• [Your task] Go line by line through the data below and count those with the string "title". Give the number only.

● ● ● ● ● ● ●

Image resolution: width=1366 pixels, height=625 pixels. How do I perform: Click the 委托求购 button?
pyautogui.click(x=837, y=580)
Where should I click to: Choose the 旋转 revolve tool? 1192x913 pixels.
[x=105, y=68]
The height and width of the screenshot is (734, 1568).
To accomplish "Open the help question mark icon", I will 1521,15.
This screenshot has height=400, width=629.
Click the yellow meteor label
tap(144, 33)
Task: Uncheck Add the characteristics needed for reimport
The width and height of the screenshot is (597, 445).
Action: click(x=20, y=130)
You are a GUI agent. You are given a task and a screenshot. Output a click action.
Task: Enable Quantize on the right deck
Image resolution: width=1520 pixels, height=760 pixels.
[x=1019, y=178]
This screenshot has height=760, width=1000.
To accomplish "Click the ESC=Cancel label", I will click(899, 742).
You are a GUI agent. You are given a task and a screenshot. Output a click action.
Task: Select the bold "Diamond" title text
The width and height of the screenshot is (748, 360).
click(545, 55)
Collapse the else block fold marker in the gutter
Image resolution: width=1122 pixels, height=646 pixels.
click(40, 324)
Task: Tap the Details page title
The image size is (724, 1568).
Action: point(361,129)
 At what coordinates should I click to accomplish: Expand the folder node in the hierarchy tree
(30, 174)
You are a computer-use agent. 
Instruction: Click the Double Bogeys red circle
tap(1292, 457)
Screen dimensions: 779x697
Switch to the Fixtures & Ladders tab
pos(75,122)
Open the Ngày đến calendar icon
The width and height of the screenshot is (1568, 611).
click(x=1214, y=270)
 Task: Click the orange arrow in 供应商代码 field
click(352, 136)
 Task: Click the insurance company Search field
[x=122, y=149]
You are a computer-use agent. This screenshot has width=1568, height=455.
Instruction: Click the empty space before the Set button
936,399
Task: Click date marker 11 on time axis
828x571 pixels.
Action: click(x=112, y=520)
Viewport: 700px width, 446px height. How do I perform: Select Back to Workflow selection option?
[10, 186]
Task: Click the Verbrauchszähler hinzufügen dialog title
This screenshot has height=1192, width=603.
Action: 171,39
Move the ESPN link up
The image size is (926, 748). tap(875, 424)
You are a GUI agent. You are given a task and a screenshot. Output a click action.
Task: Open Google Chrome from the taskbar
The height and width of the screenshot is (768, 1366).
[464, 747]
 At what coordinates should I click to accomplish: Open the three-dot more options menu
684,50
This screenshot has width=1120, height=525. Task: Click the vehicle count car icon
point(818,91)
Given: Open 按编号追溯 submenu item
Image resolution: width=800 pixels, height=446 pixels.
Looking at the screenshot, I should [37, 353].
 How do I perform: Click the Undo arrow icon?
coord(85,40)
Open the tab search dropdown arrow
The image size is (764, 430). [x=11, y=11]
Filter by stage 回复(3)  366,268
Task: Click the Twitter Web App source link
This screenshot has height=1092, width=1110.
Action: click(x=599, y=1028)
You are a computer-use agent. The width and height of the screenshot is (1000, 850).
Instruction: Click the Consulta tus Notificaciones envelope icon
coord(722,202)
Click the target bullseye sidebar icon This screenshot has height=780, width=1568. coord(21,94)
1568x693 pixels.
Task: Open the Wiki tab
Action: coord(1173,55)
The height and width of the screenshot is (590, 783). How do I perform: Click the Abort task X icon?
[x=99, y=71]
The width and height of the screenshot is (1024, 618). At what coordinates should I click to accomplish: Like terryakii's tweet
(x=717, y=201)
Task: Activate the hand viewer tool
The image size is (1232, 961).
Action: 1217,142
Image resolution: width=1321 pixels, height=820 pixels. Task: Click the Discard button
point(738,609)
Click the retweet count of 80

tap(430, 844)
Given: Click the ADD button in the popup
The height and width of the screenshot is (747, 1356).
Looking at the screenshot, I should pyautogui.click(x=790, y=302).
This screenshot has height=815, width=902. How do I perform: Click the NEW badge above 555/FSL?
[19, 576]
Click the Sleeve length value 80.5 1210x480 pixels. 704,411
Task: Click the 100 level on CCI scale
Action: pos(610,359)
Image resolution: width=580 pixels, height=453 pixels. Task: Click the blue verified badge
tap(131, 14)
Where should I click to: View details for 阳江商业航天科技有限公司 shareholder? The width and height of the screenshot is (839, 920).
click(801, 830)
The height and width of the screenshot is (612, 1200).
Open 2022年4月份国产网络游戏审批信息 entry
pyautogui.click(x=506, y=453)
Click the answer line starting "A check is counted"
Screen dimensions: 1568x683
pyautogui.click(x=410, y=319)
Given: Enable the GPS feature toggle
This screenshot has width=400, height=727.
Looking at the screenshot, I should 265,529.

● ● ● ● ● ● ●

• [Written answer] 3